More than 100 people sat in folding chairs and on blankets to watch local performers on a pop-up stage as part of the city’s Off-Broadway in the Boros Fest at Travers Park in Jackson Heights on Thursday, Sept. 30.
The event featured off- and off-off-Broadway theatrical performances, spotlighting local performing artists and offering free entertainment to New Yorkers hardest hit by the pandemic.
Just before the performances, Mayor’s Office of Media and Entertainment Commissioner Anne del Castillo, Councilman Daniel Dromm and Queens Borough President Chief of Staff Franck Joseph kicked off the event with short speeches.
During his speech, Dromm talked about how important it was to bring Broadway and off-Broadway to Jackson Heights.
“We have been through a rough two years where we have not been able to go to Broadway or to off-Broadway,” Dromm said. “Finally now, Broadway is opening, off-Broadway is opening, but I have to say there is no real recovery in New York City unless we recover and have the arts and the performing arts back in the city and open again. So today represents that reopening. Long live New York City and long live Jackson Heights.”
Up front and center, young children filled in the space closest to the stage, dancing along to the acts and mimicking performers. Some lucky ones got chosen to go on stage and be a part of the act.

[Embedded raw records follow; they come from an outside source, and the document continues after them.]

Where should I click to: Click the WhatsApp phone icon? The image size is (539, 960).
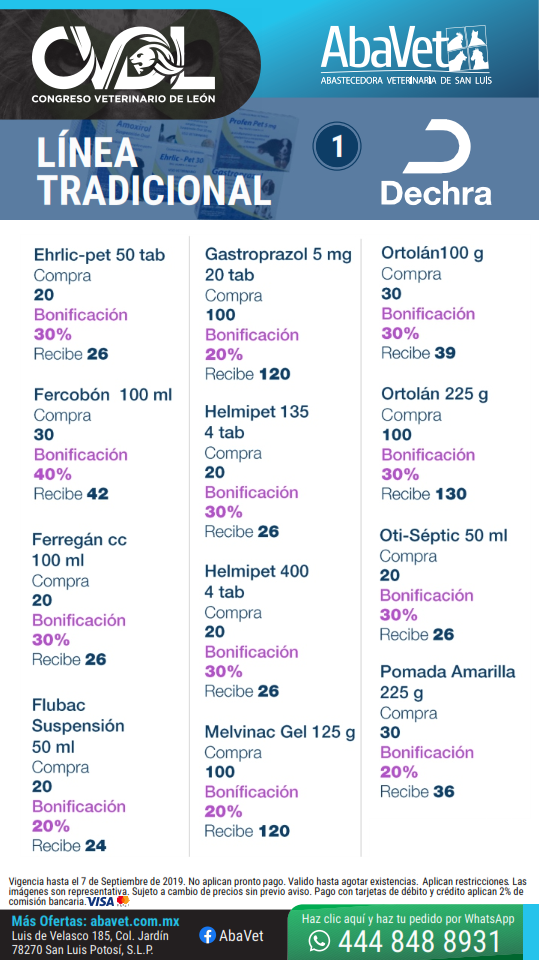pyautogui.click(x=319, y=940)
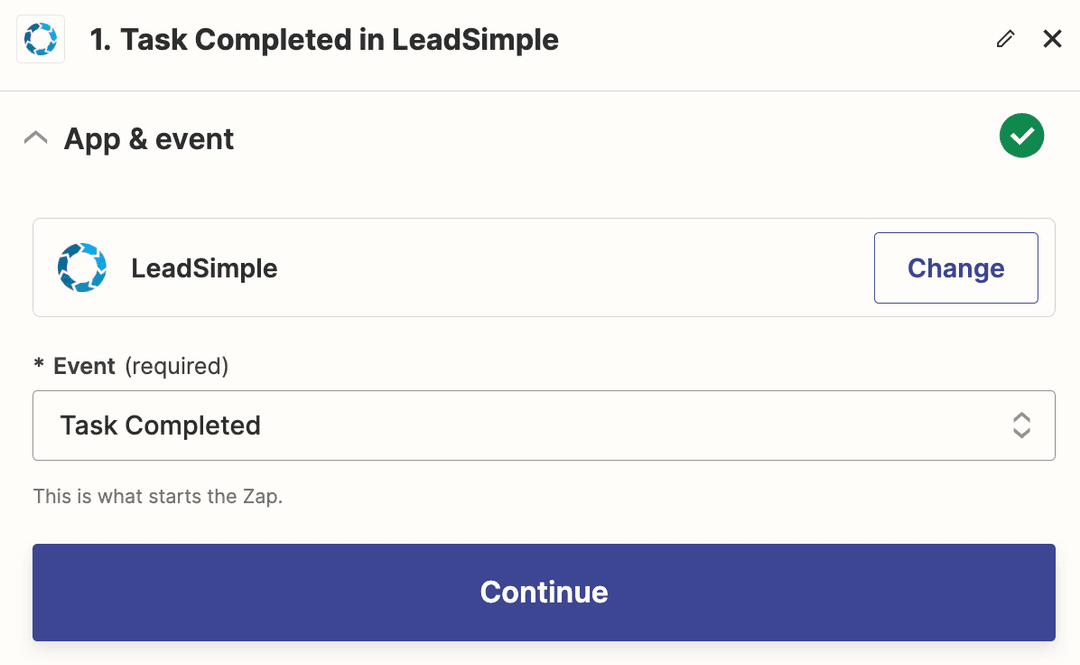This screenshot has width=1080, height=665.
Task: Click the "This is what starts the Zap." hint
Action: click(x=158, y=496)
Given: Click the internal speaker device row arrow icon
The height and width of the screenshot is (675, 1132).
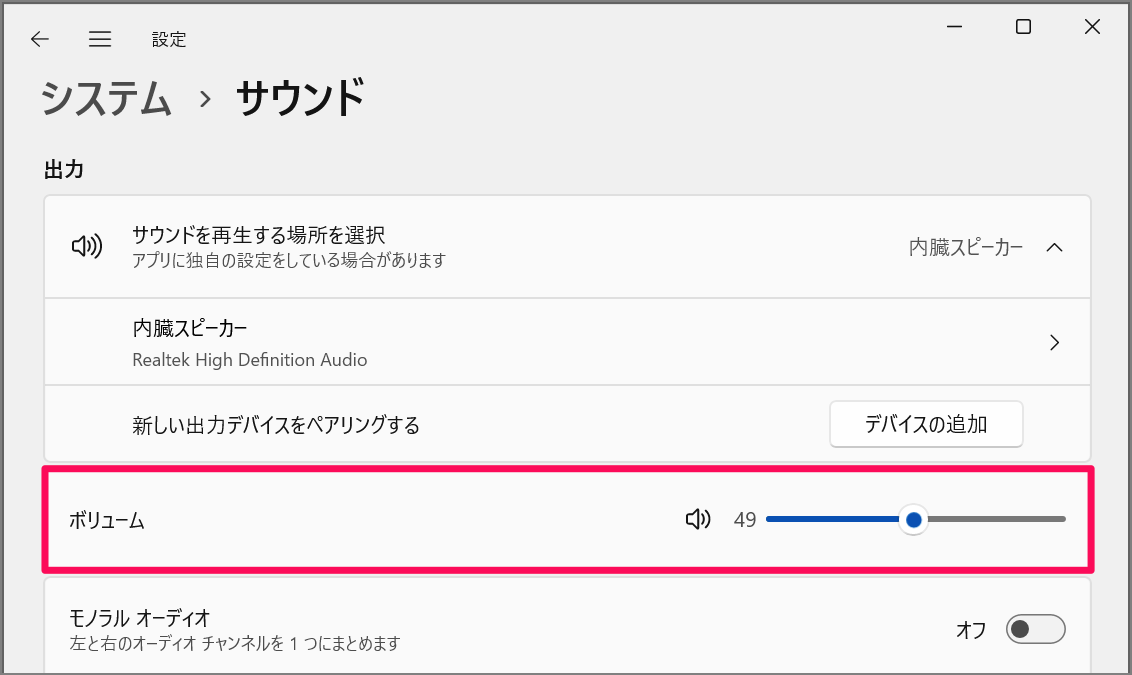Looking at the screenshot, I should (x=1054, y=341).
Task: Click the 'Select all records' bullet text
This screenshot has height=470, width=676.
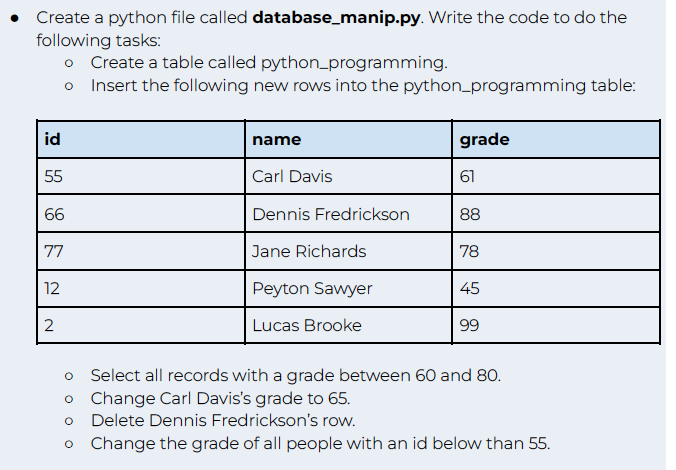Action: click(296, 376)
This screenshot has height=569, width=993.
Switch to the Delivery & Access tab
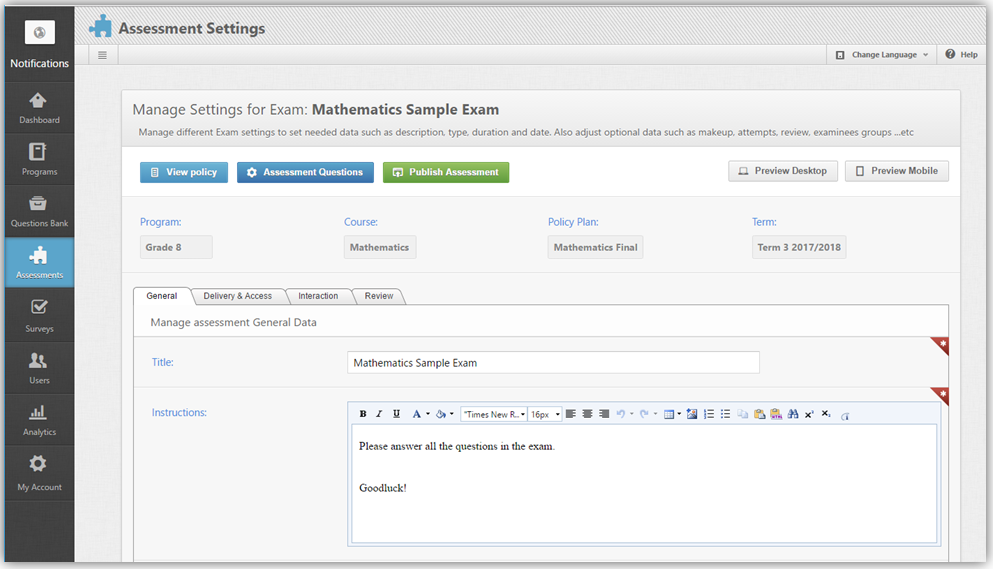[x=237, y=296]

“Who knows, we might have our next performers watching these shows being inspired to be the next incredible New York City talent,” Castillo said. “I think that’s what’s really important. One, it brings people together for a communal experience … and then they may be inspired to become our next talent.”
According to Castillo, the program started in 2015 with Broadway in the Boros, and the off-Broadway program followed. Last year, it was done as un-advertised pop-ups so as not to attract large crowds during the pandemic.
“To be able to come back and do this with this size crowd, you can just feel people have been craving this kind of connection with New York City entertainment,” Castillo said. “You can have Zoom performances, but you just don’t get the same connection.”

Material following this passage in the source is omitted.